**EXERCISE INPUTS**
# # #

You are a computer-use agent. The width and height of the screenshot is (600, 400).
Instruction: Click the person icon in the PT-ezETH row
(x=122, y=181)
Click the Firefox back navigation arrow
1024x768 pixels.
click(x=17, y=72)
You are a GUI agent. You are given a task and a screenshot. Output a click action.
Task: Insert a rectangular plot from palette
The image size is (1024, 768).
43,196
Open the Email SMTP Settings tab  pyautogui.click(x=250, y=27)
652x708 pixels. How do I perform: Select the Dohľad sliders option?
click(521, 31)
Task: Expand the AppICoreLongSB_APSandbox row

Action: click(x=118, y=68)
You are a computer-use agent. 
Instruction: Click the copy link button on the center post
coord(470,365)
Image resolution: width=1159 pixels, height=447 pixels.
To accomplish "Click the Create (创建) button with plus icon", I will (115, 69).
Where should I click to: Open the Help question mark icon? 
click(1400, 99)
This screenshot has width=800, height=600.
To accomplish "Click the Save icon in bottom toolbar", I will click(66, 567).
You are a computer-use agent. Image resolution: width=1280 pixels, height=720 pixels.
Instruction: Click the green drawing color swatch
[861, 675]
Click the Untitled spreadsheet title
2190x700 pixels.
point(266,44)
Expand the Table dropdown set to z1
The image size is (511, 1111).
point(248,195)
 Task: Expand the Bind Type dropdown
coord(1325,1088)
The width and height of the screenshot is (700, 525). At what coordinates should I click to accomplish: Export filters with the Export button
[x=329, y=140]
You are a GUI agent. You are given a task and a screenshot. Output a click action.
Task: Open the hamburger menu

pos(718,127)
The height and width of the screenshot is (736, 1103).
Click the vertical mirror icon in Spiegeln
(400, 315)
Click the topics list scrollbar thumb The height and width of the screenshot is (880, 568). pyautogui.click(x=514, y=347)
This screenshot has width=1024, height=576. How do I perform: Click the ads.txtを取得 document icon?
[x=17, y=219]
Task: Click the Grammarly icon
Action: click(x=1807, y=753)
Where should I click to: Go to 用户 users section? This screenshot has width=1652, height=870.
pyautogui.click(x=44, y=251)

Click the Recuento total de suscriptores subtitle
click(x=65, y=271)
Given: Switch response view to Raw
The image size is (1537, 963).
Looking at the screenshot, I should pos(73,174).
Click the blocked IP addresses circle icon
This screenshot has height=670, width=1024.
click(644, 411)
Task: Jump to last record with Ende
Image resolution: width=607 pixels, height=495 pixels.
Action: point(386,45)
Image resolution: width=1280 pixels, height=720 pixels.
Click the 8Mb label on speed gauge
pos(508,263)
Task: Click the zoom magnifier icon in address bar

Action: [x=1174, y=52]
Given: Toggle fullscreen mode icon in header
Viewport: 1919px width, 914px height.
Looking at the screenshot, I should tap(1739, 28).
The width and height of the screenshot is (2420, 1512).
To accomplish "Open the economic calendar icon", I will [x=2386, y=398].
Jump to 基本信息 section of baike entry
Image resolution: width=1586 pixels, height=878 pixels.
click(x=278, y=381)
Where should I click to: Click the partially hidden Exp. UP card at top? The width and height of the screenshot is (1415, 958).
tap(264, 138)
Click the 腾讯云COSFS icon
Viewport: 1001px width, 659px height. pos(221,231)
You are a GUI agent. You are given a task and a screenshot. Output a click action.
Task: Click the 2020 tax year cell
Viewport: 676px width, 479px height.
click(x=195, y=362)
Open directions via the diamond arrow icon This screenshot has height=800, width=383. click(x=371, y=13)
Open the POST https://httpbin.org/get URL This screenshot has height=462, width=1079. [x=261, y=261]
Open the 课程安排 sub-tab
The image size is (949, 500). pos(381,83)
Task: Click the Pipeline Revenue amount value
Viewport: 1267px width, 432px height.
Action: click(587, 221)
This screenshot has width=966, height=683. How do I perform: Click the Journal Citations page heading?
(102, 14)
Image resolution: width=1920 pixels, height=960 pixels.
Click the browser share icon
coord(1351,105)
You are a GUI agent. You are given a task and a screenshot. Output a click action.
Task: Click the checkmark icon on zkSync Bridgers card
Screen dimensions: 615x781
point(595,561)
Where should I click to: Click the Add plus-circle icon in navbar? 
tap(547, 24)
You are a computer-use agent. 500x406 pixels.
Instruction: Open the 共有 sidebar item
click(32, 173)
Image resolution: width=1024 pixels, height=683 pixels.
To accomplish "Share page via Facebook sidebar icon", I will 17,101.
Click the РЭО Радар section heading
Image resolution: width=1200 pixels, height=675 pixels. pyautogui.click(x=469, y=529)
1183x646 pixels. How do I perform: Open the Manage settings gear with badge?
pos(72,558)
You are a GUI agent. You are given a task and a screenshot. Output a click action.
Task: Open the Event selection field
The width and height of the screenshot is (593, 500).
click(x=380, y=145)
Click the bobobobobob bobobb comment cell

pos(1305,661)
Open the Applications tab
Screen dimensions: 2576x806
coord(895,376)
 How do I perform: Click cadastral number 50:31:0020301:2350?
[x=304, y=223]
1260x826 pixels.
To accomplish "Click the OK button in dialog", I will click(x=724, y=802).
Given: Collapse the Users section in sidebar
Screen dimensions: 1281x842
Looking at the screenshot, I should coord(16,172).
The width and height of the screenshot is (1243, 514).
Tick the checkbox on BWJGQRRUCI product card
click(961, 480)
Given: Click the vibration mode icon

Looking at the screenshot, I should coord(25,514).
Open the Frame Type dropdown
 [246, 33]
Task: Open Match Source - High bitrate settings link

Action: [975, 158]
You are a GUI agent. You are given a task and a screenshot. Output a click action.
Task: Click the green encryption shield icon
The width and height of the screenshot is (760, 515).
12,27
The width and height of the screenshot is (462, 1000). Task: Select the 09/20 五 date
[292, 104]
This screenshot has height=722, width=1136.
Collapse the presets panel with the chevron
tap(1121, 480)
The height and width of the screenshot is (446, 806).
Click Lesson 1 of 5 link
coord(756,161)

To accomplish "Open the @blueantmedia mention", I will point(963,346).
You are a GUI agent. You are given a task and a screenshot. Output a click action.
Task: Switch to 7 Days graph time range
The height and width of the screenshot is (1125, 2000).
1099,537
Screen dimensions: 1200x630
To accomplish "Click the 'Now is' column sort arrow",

# # #

**YOUR OBJECTIVE**
Go back to the listing above. Copy word for word the lines from the one with "Open directions via" through the one with "Task: Click the checkmark", and nothing more.

**RESULT OF THE EXERCISE**
Open directions via the diamond arrow icon This screenshot has height=800, width=383. click(x=371, y=13)
Open the POST https://httpbin.org/get URL This screenshot has height=462, width=1079. [x=261, y=261]
Open the 课程安排 sub-tab
The image size is (949, 500). pos(381,83)
Task: Click the Pipeline Revenue amount value
Viewport: 1267px width, 432px height.
Action: click(587, 221)
This screenshot has width=966, height=683. How do I perform: Click the Journal Citations page heading?
(102, 14)
Image resolution: width=1920 pixels, height=960 pixels.
Click the browser share icon
coord(1351,105)
You are a GUI agent. You are given a task and a screenshot. Output a click action.
Task: Click the checkmark icon on zkSync Bridgers card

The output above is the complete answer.